Reconfiguring the nexus between democracy and development
There is a symbiotic relationship between democracy and development, in the absence of development it is justified to site the absence of democracy as a causal factor. Whilst it is true that a democratic state is not necessarily a developmental state, a case exists that such a state has the necessary ingredients for development.

Dr Mpofu’s contribution is indeed refreshing and joins other luminaries within nationalist memory to self-introspect the pitfalls bedeviling the post colony of Zimbabwe. Mpofu’s contribution is not full of celebratory tone nor all condemnation in narrating Zimbabwe’s past. Rather, unsettling experiences under the leadership of ZANU PF in the past are also explored. Auto/biographies in the recent past on the liberation struggle have previously faced vehement criticism for pointing out ZANU PF’s pitfalls. Fay Chang (2006) wrote an autobiography which had some unsettling accounts, memories to official narratives of the time. More importantly, Dr Mpofu’s “On the Shoulders of Struggle, Memoirs of a Political Insider” falls within such narratives that challenges a monolithic self-celebratory discourse on the successes of the revolutionary party ZANU PF.

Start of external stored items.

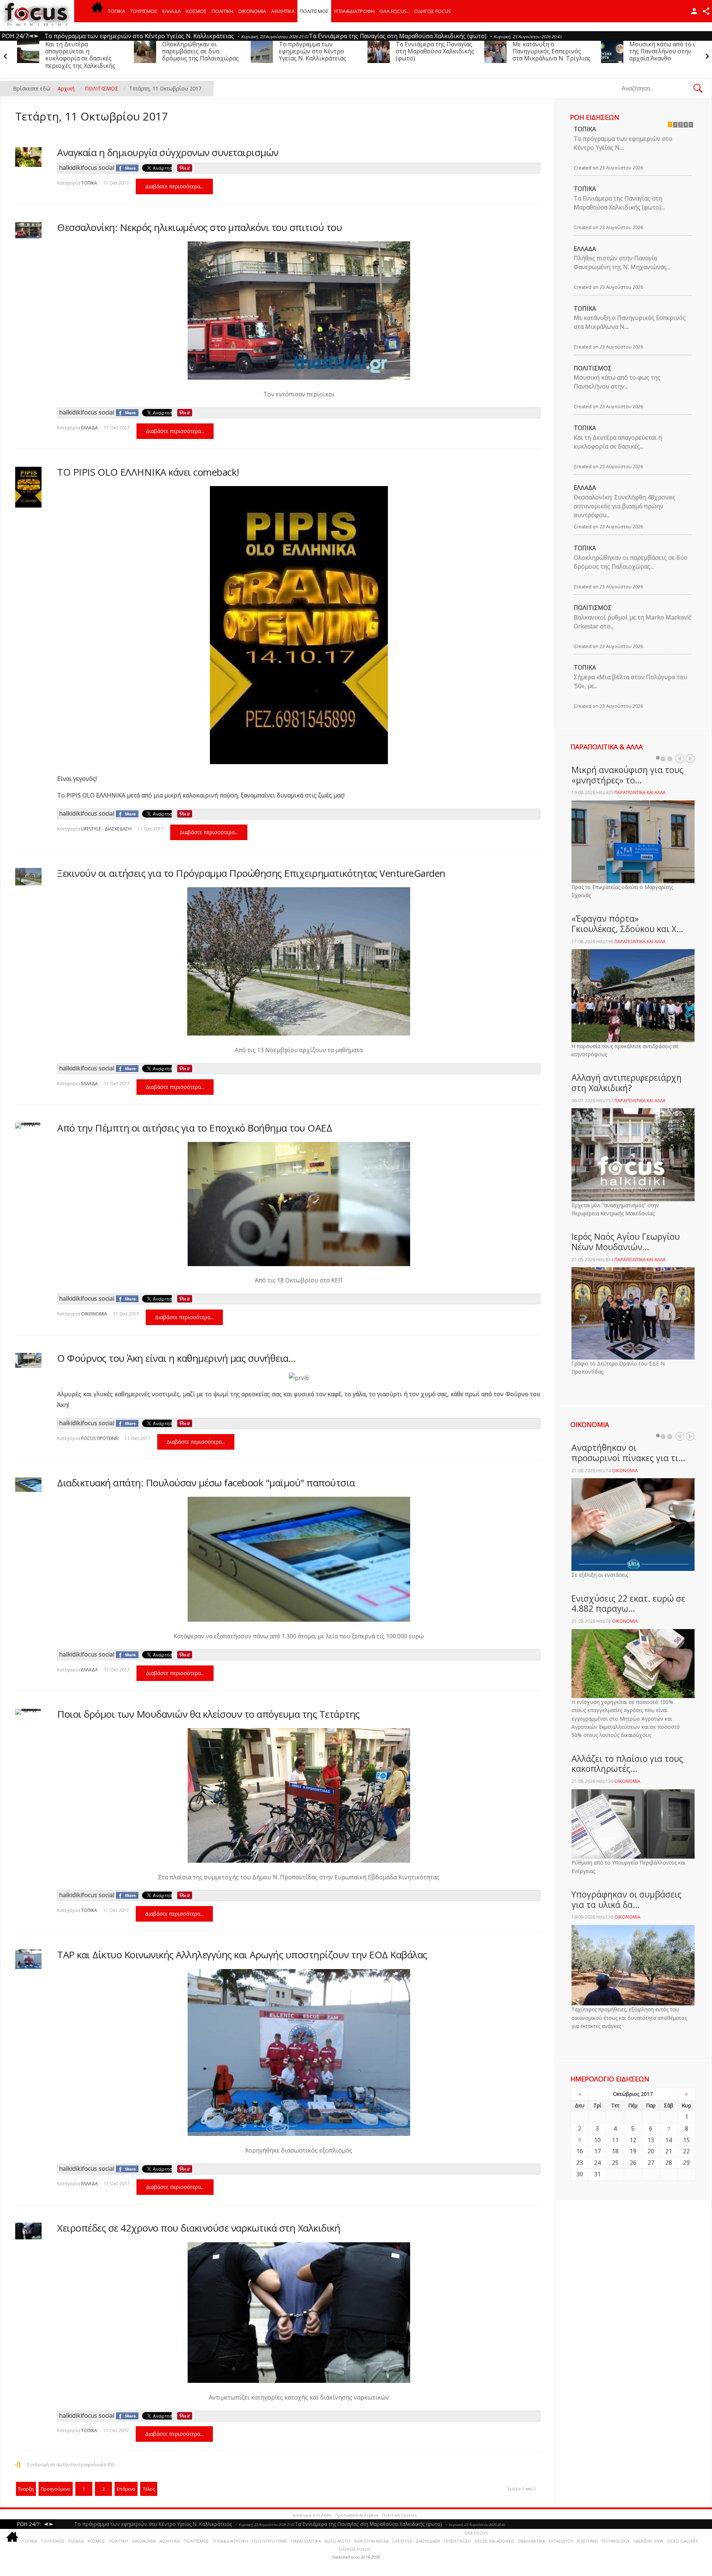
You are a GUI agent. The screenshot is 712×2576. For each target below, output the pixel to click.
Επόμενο (126, 2489)
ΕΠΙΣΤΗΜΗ (587, 2541)
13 (650, 2140)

Dialoguing Zimbabwe’s post independent narratives can only be progressive if Dr Mpofu’s memoir is shared among all and sundry in Zimbabwe’s body-politic. Using the inconsistencies Lancaster House Conference of 1979, the failure by party cadres to adhere to the leadership code of the 1980s and the Economic Structural Adjustment Programmes (ESAPs) of the early 1990s, the memoir exposes the still birth independence of Zimbabwe. Economic policy dependency on the former colonisers did not end with the attainment of political independence. Mpofu acknowledges that:

“The adoption of ESAP saw a rise in unemployment and hyper-inflation. As a public administrator at the time, I experienced the first-hand impoverishing effects of ESAP because my work entailed direct interaction with the people in the grassroots. Contemporaneously, there were no more subsidies for local governance operations. To even make matters worse, Umguza District had not yet recovered from the effects of colonial marginalisation. Ten years after independence, the people of Umguza and the rest of other Zimbabweans faced the severity of ESAP’s austerity measures.”

As such, Zimbabwe is emerging from snares of colonial matrices of power. From a decolonial stand point, the concept of coloniality of power speaks directly to the entanglement and entrapment of Africa and other ex-colonised parts of the world in the ever-present colonial matrix of power on the modern/colonial world (Mignolo 2007: 158). Mpofu is historical in tracing the various challenges facing independent Zimbabwe. Hence, a unitary approach to the survival of Zimbabwe is necessary.

Tedious Teddy Ncube- Political Scientist and Public Policy Analyst. Brian Maregedze- Historian, Author and Columnist.